[Collection entries]
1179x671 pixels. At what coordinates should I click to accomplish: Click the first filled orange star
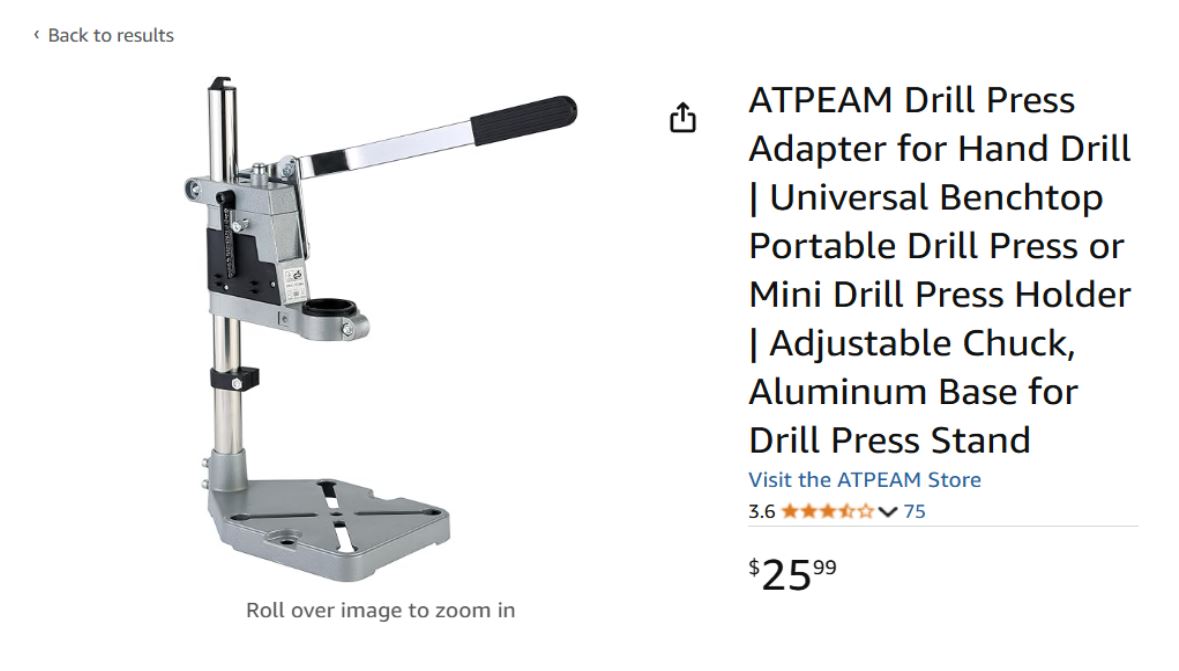[790, 512]
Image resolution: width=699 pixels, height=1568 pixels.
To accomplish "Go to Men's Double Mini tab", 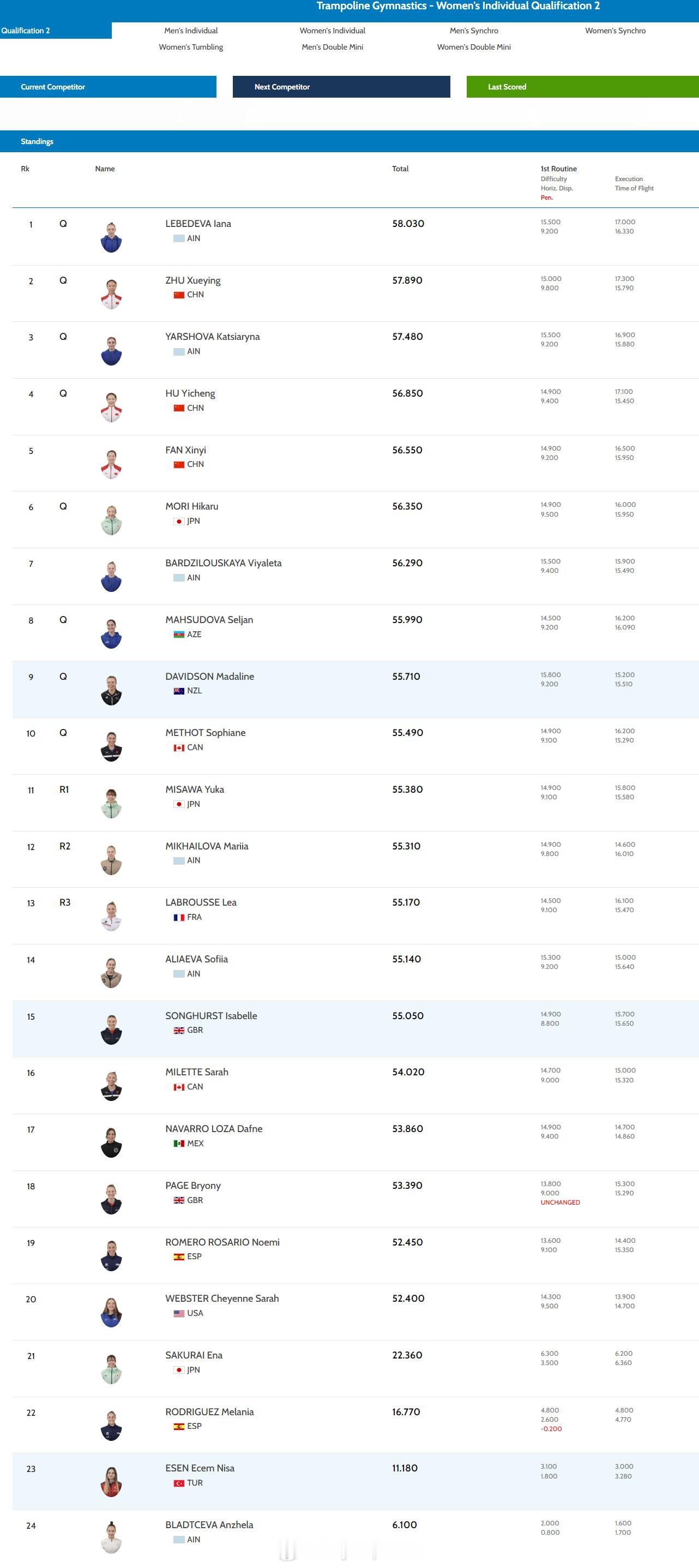I will coord(332,47).
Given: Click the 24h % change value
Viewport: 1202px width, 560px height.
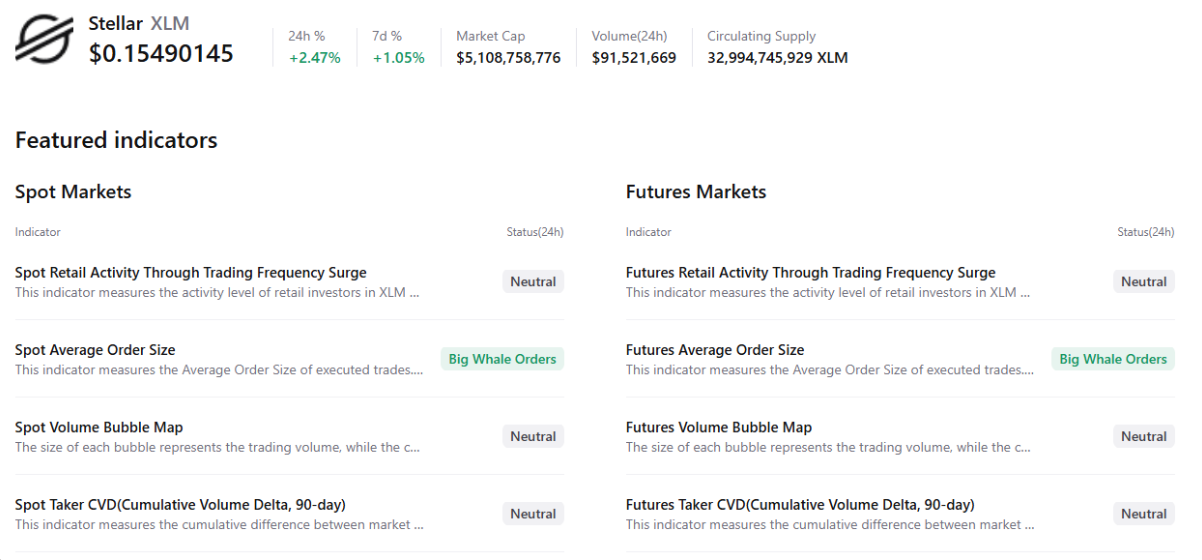Looking at the screenshot, I should click(315, 58).
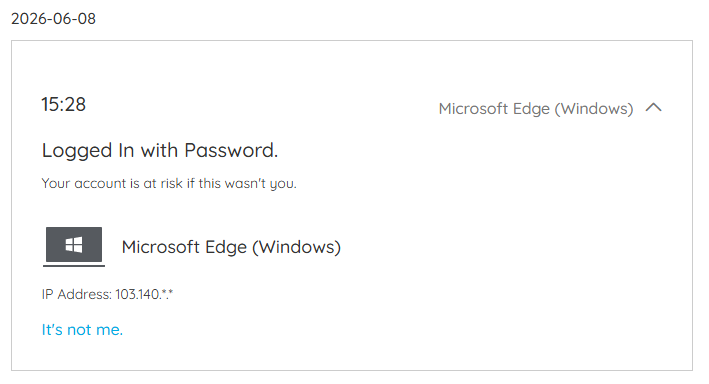Click the 15:28 login timestamp
Image resolution: width=709 pixels, height=384 pixels.
[x=63, y=104]

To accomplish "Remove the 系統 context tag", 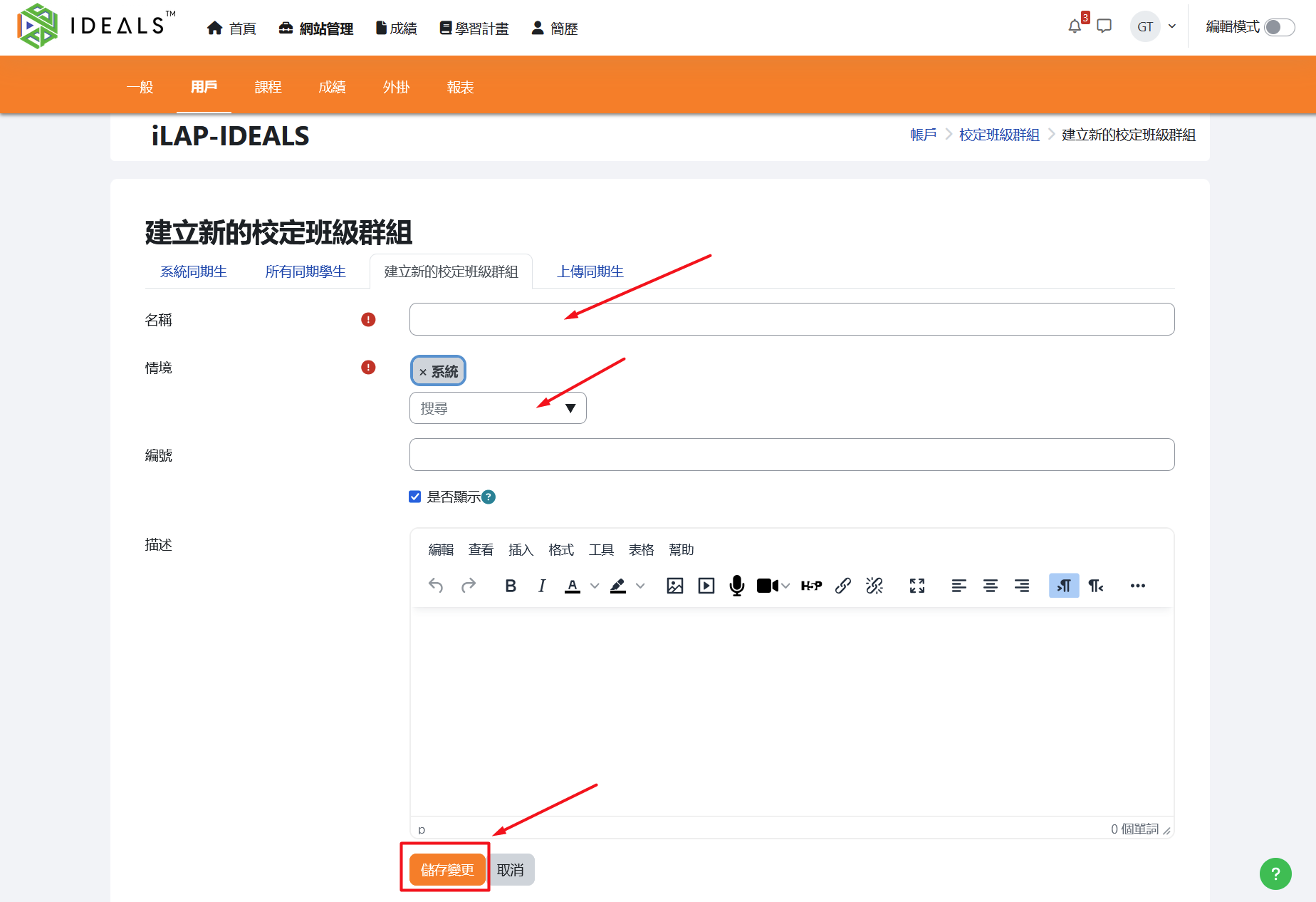I will coord(423,372).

• Challenge:
Pull out every line of the records above that contains the string "width", matching case exactly, and copy each one in full.

• Final result:
Image resolution: width=699 pixels, height=1568 pixels.
Viewport: 1202px width, 560px height.
Image resolution: width=709 pixels, height=384 pixels.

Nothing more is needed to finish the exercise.